Immigration officials are investigating 500 visa applicants who have specialist skills which the Government fears could get into the wrong hands.
TV One last night reported it had papers obtained under the Official Information Act that showed immigration officials were investigating 500 visa applicants as part of an operation targeting 21 unnamed countries.
Immigration Minister David Cunliffe told TV One that a number of people with specialist expertise or disciplines, such as physicists, could have skills "that could, in the wrong hands, be used for WMD [weapons of mass destruction] purposes".
TV One said the work was being done by an immigration profiling group, set up to look at visa applicants from 21 high-risk countries.
The list of countries was being kept secret. Immigration officials were looking at 7500 applications a year from those countries and were turning down a quarter of these, where in the past they had declined one in 10.
National MP Murray McCully suggested New Zealand had been lax in the past over who it let into the country.
"And so we've got people wandering around in New Zealand who would not be allowed in under the criteria today."
Mr McCully said New Zealand had a "big problem in terms of security, particularly relating to terrorism ... ".

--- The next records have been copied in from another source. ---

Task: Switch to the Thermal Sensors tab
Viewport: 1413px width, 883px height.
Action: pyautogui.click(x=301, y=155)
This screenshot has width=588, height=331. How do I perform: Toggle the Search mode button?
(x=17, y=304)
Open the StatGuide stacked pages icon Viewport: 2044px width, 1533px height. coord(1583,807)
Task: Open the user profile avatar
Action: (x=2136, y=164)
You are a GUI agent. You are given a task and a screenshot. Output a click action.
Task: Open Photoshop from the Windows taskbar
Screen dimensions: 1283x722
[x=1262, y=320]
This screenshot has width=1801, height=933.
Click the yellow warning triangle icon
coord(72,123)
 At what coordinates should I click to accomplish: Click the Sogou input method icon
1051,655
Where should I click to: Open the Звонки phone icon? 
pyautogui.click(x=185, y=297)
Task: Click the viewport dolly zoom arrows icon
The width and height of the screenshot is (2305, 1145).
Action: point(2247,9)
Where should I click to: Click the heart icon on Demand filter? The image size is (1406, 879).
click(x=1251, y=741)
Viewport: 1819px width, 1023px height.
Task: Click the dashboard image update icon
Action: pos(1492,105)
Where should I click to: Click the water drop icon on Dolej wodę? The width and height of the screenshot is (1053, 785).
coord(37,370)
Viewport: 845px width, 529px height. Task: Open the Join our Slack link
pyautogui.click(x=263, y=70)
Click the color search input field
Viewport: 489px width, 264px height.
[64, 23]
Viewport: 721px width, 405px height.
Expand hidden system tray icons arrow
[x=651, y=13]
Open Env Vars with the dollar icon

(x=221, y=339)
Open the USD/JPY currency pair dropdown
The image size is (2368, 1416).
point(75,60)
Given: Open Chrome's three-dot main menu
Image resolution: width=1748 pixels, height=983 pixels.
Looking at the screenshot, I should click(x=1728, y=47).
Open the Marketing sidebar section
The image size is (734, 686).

Mr Cunliffe said the world had changed and there was a post-September 11 system in place now.
He said the message to those coming to New Zealand was "it pays to be honest, and it pays to come here for the right reasons".
TV One also reported that immigration officials were trawling through 2000 cases a year of migrants from high-risk countries.
It was expected about 360 people a year had been coming in on fraudulent grounds.
The special profiling group was set up last year to handle applications from high-risk countries. In June, Mr Cunliffe said it had reviewed 20,000 decisions.
The minister said at the time that the profiling group had contributed to 22 people being declined visas on security grounds and an increase in decline rates in high-risk countries from 8 to 14 per cent.